┌────────

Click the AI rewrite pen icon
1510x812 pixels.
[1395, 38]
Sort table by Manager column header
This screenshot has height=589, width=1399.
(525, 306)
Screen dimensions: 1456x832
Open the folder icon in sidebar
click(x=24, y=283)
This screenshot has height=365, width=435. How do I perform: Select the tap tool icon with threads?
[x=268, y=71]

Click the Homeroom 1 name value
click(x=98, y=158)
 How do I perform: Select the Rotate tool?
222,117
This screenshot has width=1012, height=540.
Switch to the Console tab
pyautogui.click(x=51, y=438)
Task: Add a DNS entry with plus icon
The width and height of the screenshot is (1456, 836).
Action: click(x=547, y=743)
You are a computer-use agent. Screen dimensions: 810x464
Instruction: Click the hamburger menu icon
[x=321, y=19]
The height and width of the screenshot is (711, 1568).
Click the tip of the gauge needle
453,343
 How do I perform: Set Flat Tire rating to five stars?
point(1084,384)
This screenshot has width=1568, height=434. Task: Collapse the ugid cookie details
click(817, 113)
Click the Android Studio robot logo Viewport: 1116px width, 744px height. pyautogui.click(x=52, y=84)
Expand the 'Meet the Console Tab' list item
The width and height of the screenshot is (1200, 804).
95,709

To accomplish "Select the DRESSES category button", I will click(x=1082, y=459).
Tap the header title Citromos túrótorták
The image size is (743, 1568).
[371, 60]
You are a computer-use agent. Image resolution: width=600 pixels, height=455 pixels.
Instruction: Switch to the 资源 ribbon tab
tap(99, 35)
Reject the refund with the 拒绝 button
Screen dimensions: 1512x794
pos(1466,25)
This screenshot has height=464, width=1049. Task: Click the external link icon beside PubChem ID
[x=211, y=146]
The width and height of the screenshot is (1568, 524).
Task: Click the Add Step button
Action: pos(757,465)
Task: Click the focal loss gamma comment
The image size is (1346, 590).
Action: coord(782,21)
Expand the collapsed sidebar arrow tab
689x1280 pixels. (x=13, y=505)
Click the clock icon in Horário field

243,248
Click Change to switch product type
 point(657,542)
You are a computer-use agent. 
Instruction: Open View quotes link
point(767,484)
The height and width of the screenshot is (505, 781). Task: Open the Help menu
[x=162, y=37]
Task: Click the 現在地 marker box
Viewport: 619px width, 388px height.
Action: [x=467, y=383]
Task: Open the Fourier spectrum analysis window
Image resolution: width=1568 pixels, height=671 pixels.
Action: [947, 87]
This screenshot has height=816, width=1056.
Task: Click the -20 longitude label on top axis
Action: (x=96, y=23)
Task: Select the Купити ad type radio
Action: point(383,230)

└────────

### [Task to carry out]
The answer is to be a bare number, showing how many lines of the records contain "header".

### [Solution to the exercise]
2